> TO DO:
Your output should be the line with "You are a computer-use agent." followed by every remaining line of the entries, reproduced exactly.
━━ MATERIAL SUPPLIED
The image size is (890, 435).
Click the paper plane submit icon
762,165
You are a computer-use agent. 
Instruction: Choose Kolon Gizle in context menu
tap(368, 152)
━━━━
> EXERCISE RESULT:
You are a computer-use agent. 
Instruction: Choose Kolon Gizle in context menu
tap(368, 152)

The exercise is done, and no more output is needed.